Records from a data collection
-=-=-

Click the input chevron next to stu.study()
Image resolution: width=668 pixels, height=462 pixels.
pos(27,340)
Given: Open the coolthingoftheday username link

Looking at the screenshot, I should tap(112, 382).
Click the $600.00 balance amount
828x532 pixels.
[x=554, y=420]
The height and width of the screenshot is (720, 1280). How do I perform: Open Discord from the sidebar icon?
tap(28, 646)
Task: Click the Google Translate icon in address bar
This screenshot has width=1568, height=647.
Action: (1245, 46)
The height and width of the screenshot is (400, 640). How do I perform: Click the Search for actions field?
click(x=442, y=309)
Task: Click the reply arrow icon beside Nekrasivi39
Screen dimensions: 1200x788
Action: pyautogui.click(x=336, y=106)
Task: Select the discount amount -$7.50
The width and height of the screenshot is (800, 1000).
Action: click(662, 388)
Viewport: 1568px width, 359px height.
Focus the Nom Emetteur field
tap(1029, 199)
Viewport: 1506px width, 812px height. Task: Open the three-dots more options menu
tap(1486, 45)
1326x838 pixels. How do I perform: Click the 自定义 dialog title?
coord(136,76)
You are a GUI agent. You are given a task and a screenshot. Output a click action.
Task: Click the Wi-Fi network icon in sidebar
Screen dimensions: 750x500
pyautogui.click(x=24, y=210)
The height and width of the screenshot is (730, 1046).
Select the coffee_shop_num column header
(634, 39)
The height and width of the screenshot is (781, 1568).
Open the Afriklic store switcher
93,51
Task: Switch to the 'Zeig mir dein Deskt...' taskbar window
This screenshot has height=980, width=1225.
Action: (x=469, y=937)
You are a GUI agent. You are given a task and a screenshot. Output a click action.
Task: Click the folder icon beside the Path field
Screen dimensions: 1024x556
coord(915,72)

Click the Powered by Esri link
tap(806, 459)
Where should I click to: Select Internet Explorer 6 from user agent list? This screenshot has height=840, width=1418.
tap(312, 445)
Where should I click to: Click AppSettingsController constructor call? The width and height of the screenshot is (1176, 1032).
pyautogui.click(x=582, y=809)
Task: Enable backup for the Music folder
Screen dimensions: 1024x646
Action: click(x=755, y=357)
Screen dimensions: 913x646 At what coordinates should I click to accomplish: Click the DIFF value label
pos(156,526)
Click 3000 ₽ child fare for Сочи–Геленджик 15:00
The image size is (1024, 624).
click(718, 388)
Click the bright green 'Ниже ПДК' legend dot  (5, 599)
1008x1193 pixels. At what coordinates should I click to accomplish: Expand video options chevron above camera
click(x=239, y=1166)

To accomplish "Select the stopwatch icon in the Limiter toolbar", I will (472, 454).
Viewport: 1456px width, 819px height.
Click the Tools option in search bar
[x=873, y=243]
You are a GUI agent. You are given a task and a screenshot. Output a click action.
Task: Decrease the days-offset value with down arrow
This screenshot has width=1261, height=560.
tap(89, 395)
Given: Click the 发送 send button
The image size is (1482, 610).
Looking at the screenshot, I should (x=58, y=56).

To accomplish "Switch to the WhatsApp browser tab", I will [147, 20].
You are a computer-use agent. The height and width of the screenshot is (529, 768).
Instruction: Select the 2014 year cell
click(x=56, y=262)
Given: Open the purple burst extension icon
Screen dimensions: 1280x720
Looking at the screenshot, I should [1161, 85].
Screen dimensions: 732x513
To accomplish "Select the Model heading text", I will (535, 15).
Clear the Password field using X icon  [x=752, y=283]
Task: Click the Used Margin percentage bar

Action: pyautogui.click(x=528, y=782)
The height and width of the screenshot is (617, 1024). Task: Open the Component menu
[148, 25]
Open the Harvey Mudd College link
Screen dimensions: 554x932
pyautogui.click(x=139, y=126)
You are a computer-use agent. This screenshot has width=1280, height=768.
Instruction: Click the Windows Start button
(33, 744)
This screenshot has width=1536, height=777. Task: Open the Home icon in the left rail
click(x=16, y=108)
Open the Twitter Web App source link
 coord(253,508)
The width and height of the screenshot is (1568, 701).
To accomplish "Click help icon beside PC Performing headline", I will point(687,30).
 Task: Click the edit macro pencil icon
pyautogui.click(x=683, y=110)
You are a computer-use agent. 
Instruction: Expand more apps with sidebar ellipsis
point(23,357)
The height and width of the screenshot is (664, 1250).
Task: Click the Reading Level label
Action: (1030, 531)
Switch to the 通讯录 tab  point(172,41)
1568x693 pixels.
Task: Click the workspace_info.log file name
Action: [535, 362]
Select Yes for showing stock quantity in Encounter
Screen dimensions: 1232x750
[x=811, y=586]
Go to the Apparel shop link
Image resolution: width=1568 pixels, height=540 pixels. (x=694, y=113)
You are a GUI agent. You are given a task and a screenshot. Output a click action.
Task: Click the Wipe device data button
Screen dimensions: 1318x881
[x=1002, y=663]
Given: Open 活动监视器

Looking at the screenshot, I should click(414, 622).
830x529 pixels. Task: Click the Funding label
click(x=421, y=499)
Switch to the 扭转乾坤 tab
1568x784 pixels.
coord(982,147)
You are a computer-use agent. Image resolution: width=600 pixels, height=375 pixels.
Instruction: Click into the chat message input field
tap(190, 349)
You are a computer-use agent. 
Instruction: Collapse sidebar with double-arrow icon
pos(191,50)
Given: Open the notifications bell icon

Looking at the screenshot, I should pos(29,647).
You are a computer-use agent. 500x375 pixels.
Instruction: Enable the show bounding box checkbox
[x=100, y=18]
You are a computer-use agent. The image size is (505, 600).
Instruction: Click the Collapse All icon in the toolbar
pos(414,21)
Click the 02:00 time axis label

-=-=-

Problem statement — Would you return each entry exactly as it reads?

Output of the task —
Click the input chevron next to stu.study()
Image resolution: width=668 pixels, height=462 pixels.
pos(27,340)
Given: Open the coolthingoftheday username link

Looking at the screenshot, I should tap(112, 382).
Click the $600.00 balance amount
828x532 pixels.
[x=554, y=420]
The height and width of the screenshot is (720, 1280). How do I perform: Open Discord from the sidebar icon?
tap(28, 646)
Task: Click the Google Translate icon in address bar
This screenshot has width=1568, height=647.
Action: (1245, 46)
The height and width of the screenshot is (400, 640). How do I perform: Click the Search for actions field?
click(x=442, y=309)
Task: Click the reply arrow icon beside Nekrasivi39
Screen dimensions: 1200x788
Action: pyautogui.click(x=336, y=106)
Task: Select the discount amount -$7.50
The width and height of the screenshot is (800, 1000).
Action: click(662, 388)
Viewport: 1568px width, 359px height.
Focus the Nom Emetteur field
tap(1029, 199)
Viewport: 1506px width, 812px height. Task: Open the three-dots more options menu
tap(1486, 45)
1326x838 pixels. How do I perform: Click the 自定义 dialog title?
coord(136,76)
You are a GUI agent. You are given a task and a screenshot. Output a click action.
Task: Click the Wi-Fi network icon in sidebar
Screen dimensions: 750x500
pyautogui.click(x=24, y=210)
The height and width of the screenshot is (730, 1046).
Select the coffee_shop_num column header
(634, 39)
The height and width of the screenshot is (781, 1568).
Open the Afriklic store switcher
93,51
Task: Switch to the 'Zeig mir dein Deskt...' taskbar window
This screenshot has height=980, width=1225.
Action: (x=469, y=937)
You are a GUI agent. You are given a task and a screenshot. Output a click action.
Task: Click the folder icon beside the Path field
Screen dimensions: 1024x556
coord(915,72)

Click the Powered by Esri link
tap(806, 459)
Where should I click to: Select Internet Explorer 6 from user agent list? This screenshot has height=840, width=1418.
tap(312, 445)
Where should I click to: Click AppSettingsController constructor call? The width and height of the screenshot is (1176, 1032).
pyautogui.click(x=582, y=809)
Task: Enable backup for the Music folder
Screen dimensions: 1024x646
Action: click(x=755, y=357)
Screen dimensions: 913x646 At what coordinates should I click to accomplish: Click the DIFF value label
pos(156,526)
Click 3000 ₽ child fare for Сочи–Геленджик 15:00
The image size is (1024, 624).
click(718, 388)
Click the bright green 'Ниже ПДК' legend dot  (5, 599)
1008x1193 pixels. At what coordinates should I click to accomplish: Expand video options chevron above camera
click(x=239, y=1166)

To accomplish "Select the stopwatch icon in the Limiter toolbar", I will (472, 454).
Viewport: 1456px width, 819px height.
Click the Tools option in search bar
[x=873, y=243]
You are a GUI agent. You are given a task and a screenshot. Output a click action.
Task: Decrease the days-offset value with down arrow
This screenshot has width=1261, height=560.
tap(89, 395)
Given: Click the 发送 send button
The image size is (1482, 610).
Looking at the screenshot, I should (x=58, y=56).

To accomplish "Switch to the WhatsApp browser tab", I will [147, 20].
You are a computer-use agent. The height and width of the screenshot is (529, 768).
Instruction: Select the 2014 year cell
click(x=56, y=262)
Given: Open the purple burst extension icon
Screen dimensions: 1280x720
Looking at the screenshot, I should [1161, 85].
Screen dimensions: 732x513
To accomplish "Select the Model heading text", I will (535, 15).
Clear the Password field using X icon  [x=752, y=283]
Task: Click the Used Margin percentage bar

Action: pyautogui.click(x=528, y=782)
The height and width of the screenshot is (617, 1024). Task: Open the Component menu
[148, 25]
Open the Harvey Mudd College link
Screen dimensions: 554x932
pyautogui.click(x=139, y=126)
You are a computer-use agent. This screenshot has width=1280, height=768.
Instruction: Click the Windows Start button
(33, 744)
This screenshot has width=1536, height=777. Task: Open the Home icon in the left rail
click(x=16, y=108)
Open the Twitter Web App source link
 coord(253,508)
The width and height of the screenshot is (1568, 701).
To accomplish "Click help icon beside PC Performing headline", I will point(687,30).
 Task: Click the edit macro pencil icon
pyautogui.click(x=683, y=110)
You are a computer-use agent. 
Instruction: Expand more apps with sidebar ellipsis
point(23,357)
The height and width of the screenshot is (664, 1250).
Task: Click the Reading Level label
Action: (1030, 531)
Switch to the 通讯录 tab  point(172,41)
1568x693 pixels.
Task: Click the workspace_info.log file name
Action: [535, 362]
Select Yes for showing stock quantity in Encounter
Screen dimensions: 1232x750
[x=811, y=586]
Go to the Apparel shop link
Image resolution: width=1568 pixels, height=540 pixels. (x=694, y=113)
You are a GUI agent. You are given a task and a screenshot. Output a click action.
Task: Click the Wipe device data button
Screen dimensions: 1318x881
[x=1002, y=663]
Given: Open 活动监视器

Looking at the screenshot, I should click(414, 622).
830x529 pixels. Task: Click the Funding label
click(x=421, y=499)
Switch to the 扭转乾坤 tab
1568x784 pixels.
coord(982,147)
You are a computer-use agent. Image resolution: width=600 pixels, height=375 pixels.
Instruction: Click into the chat message input field
tap(190, 349)
You are a computer-use agent. 
Instruction: Collapse sidebar with double-arrow icon
pos(191,50)
Given: Open the notifications bell icon

Looking at the screenshot, I should pos(29,647).
You are a computer-use agent. 500x375 pixels.
Instruction: Enable the show bounding box checkbox
[x=100, y=18]
You are a computer-use agent. The image size is (505, 600).
Instruction: Click the Collapse All icon in the toolbar
pos(414,21)
Click the 02:00 time axis label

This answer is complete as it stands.